Доктор слушал, пораженный. Его удивлял не столько смысл, сколько тон этих слов. Обычно перед битвой капитан был полон задора и оживления, в отличие от неизменного хладнокровия во всех других случаях. Но сегодня в голосе его слышалось уныние, а в манерах проглядывала усталость, что резко противоречило его всегдашнему поведению. Хирург на минуту замолчал, думая, как бы ему воспользоваться этим изменением в настроении капитана, чтобы убедить его драться по придуманной им системе, а затем сказал:

— Разумнее всего, Джон, посоветовать полковнику стрелять по врагам с дальнего расстояния: пуля на излете выводит врага из строя...

— Нет! — нетерпеливо вскричал капитан.— Пусть эти бездельники опалят себе усы о дула английских мушкетов, если только удастся заставить их подойти к ним поближе... Но хватит об этом! Скажите, Арчибальд, вы верите, что луна — такой же мир, как наша земля, и что на ней есть такие же живые существа, как мы?

— Весьма вероятно, Джон. Мы знаем размеры луны, и если провести аналогию, то можно предположить, что она обитаема.
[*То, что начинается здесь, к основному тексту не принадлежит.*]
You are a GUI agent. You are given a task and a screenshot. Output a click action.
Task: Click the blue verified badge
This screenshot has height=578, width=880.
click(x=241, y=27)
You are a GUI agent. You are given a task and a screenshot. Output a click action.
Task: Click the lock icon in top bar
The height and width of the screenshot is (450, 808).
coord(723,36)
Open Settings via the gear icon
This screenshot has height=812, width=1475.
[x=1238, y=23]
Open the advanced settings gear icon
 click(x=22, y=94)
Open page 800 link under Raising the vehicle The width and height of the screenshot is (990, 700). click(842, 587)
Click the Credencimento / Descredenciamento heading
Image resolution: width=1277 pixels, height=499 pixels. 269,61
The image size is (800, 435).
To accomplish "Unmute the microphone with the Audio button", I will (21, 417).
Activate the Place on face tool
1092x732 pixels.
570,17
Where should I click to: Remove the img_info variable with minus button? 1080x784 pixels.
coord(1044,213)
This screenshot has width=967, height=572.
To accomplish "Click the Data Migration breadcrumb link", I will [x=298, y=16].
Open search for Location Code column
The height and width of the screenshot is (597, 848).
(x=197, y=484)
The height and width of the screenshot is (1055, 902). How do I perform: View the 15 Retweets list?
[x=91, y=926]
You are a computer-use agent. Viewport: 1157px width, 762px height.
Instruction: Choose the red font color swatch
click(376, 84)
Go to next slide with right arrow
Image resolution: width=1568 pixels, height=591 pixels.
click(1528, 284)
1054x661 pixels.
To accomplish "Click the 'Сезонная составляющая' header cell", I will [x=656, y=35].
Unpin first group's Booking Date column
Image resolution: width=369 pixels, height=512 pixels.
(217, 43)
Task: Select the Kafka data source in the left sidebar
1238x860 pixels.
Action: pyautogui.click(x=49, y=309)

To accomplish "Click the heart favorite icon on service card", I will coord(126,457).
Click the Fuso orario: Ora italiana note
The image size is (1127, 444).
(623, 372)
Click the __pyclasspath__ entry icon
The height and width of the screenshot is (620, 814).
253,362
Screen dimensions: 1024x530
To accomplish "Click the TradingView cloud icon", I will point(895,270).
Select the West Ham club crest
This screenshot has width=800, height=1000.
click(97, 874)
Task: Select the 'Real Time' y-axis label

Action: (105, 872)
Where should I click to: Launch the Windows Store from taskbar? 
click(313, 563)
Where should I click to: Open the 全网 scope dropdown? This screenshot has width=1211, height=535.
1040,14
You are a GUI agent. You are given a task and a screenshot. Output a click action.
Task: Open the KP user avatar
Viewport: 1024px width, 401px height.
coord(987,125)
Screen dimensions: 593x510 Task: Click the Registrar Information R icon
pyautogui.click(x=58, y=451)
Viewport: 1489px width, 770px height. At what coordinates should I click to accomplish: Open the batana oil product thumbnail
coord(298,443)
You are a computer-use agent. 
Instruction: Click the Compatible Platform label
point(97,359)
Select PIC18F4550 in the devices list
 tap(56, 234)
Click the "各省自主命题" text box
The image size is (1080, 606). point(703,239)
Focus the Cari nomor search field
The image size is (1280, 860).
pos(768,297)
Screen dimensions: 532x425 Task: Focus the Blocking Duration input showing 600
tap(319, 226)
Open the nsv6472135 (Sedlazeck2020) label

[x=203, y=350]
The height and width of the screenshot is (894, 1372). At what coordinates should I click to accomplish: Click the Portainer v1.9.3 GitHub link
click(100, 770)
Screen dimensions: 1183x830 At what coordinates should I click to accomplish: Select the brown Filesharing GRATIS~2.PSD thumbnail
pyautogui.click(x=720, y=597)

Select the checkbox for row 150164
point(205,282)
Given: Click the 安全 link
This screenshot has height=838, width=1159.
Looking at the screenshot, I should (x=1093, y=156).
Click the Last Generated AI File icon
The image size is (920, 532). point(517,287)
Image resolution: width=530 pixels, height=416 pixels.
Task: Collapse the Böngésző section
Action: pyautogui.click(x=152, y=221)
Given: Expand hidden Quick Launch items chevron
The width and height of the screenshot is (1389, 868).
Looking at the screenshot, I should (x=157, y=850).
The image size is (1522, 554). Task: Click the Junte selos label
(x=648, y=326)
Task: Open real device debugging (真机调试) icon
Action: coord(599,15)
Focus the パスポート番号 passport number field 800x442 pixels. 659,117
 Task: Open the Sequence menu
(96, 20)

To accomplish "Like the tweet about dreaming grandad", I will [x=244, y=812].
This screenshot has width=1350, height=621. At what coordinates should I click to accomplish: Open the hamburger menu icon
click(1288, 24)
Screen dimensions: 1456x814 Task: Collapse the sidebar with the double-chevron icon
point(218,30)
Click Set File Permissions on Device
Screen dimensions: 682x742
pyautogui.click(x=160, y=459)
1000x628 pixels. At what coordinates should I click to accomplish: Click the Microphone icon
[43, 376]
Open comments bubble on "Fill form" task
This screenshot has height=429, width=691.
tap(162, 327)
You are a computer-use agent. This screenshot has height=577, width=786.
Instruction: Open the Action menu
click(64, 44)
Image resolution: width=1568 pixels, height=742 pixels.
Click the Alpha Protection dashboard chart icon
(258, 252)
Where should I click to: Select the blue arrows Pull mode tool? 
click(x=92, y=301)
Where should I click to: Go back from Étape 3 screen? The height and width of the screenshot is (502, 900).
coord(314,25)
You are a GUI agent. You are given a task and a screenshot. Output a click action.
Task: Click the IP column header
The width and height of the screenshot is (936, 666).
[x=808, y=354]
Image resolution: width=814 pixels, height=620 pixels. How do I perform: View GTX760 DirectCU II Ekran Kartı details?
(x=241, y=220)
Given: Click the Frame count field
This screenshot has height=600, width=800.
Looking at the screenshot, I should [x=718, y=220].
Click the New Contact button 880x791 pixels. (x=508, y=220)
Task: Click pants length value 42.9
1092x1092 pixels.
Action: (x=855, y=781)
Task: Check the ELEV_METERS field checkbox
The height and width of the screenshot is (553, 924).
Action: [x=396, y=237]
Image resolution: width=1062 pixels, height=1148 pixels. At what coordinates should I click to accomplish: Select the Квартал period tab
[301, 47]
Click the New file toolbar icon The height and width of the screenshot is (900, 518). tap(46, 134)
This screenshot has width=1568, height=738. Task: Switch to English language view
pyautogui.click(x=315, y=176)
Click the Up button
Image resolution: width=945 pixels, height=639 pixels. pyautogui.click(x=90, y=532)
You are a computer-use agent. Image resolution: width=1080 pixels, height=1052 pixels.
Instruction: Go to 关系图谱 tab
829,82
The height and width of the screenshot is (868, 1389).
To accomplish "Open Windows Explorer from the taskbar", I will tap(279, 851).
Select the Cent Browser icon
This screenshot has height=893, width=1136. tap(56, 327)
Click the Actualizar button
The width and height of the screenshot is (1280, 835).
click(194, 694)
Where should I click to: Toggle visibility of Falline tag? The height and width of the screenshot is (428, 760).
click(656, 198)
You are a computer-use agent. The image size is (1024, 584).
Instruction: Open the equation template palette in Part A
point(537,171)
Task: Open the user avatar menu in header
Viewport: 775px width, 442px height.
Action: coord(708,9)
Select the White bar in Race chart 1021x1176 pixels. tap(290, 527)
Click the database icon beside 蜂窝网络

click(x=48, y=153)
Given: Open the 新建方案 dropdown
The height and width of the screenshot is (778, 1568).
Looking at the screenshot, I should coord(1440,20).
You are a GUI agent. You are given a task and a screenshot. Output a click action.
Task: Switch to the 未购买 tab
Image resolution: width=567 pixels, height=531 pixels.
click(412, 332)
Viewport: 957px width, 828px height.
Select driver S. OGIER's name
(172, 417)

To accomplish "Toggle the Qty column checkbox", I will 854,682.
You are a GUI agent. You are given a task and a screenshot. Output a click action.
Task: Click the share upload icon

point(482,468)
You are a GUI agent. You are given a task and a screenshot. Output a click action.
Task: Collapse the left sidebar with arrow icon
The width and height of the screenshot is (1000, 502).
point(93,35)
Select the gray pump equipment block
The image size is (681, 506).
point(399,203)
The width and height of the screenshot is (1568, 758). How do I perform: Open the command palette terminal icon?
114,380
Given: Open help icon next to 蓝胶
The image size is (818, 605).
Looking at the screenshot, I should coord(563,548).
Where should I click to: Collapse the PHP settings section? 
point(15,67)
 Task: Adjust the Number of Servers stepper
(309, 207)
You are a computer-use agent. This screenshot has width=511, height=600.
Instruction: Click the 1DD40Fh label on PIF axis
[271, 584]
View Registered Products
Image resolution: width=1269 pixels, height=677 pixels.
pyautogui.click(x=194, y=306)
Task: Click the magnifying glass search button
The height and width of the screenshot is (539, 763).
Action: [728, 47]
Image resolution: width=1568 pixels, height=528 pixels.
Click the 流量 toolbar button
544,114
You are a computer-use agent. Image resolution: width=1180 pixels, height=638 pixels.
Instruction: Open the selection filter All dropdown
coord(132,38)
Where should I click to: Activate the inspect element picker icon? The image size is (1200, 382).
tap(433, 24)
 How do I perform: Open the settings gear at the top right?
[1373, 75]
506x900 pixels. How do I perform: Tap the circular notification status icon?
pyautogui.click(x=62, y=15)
Но мы не знаем, удалось ли жителям луны достигнуть того же совершенства в науках, что и людям, ибо это в большой степени зависит от условий жизни ее общества и в немалой степени — от ее физического состояния.

— Мне нет дела до их учености, Арчибальд, но меня поражает могущество той силы, что создала подобные миры и управляет их движением. Не знаю почему, но меня невольно охватывает печаль, когда я гляжу на это светящееся тело с темными пятнами — морями и горами, как вы уверяете. Мне представляется, что там находят приют отлетевшие души.

— Глотните-ка немножко виски, дорогой,— сказала Бетти, снова поднимая голову и протягивая ему собственную фляжку,— ночная сырость студит кровь, да к тому же разговоры с проклятыми ополченцами претят горячему человеку. Глотните капельку, дорогой, и вы спокойно проспите до утра. Я сама накормила Роноки: чует мое сердце, что завтра ему придется немало поскакать.

— Смотрите, над нами раскинулось безбрежное небо,— продолжал Лоутон тем же тоном, не обращая внимания на замечание Бетти,— и бесконечно жаль, что такие ничтожные червяки, как люди, в угоду своим страстям портят это великое творение.

— Истинная правда, дорогой Джон; на земле для всех хватает места, все могли бы жить в мире и радоваться, если бы каждый довольствовался своей долей. Однако у войны есть некоторые достоинства: в частности, война содействует быстрому распространению знаний по хирургии...

— А вон звезда, — продолжал Лоутон, не желая прерывать свою мысль,— ее лучи стараются пробиться сквозь летящие облака. Быть может, это тоже мир, населенный разумными существами вроде нас. Как вы думаете, они тоже знают войны и кровопролития?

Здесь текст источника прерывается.